Work required - Update the lines from the one containing "Toggle the Manual" through the one containing "tap(538, 164)" by replacing "Pending Approval" with "Awaiting Review", leaving everything else unchanged, and return only those lines.

Lines pointing to text and elements
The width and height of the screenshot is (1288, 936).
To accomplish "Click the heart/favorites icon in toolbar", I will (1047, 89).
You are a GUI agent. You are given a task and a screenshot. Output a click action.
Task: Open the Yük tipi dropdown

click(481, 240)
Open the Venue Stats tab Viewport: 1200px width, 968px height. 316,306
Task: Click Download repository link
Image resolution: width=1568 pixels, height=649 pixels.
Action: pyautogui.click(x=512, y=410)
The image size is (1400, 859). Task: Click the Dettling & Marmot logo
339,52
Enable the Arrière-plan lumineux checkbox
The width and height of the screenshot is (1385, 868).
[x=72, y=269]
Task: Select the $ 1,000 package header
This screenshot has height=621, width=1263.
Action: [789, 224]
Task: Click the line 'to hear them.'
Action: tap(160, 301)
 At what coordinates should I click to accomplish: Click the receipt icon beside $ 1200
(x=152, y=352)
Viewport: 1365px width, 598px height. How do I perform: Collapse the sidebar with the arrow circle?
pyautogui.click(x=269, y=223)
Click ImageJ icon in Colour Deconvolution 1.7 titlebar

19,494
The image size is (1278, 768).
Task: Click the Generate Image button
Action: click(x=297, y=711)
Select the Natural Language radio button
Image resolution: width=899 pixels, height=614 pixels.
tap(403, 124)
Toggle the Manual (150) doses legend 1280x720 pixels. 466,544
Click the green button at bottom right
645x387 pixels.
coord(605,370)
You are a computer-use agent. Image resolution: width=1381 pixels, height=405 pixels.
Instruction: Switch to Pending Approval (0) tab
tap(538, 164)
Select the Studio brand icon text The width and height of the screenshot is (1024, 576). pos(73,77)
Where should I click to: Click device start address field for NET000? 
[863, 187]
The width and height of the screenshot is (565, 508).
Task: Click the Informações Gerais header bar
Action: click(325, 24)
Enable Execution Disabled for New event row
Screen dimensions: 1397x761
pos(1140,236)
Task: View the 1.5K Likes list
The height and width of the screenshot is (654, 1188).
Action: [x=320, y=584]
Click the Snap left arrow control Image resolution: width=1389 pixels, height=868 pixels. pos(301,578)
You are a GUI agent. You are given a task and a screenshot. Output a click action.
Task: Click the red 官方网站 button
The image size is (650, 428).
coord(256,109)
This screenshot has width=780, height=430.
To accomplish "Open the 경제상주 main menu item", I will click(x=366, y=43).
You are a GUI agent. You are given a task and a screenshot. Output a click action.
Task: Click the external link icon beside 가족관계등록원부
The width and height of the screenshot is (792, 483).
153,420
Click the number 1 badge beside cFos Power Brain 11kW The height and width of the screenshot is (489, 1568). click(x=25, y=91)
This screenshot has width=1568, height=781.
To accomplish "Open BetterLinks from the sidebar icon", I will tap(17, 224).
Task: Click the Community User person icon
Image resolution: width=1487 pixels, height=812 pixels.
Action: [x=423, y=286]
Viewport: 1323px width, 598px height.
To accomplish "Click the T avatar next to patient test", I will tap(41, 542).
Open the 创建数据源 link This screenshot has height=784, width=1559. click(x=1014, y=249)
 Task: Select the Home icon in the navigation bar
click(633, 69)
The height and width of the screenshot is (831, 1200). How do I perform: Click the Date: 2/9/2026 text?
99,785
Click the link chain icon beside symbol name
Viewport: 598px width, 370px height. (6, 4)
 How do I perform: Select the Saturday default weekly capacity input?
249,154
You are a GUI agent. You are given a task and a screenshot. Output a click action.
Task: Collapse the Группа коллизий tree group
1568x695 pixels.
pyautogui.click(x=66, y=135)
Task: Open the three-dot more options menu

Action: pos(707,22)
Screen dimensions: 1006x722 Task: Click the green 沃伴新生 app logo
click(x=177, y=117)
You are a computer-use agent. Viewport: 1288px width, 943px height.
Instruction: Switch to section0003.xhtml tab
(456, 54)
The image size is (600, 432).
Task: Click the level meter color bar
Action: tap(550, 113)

Answer to the exercise -
Toggle the Manual (150) doses legend 1280x720 pixels. 466,544
Click the green button at bottom right
645x387 pixels.
coord(605,370)
You are a computer-use agent. Image resolution: width=1381 pixels, height=405 pixels.
Instruction: Switch to Awaiting Review (0) tab
tap(538, 164)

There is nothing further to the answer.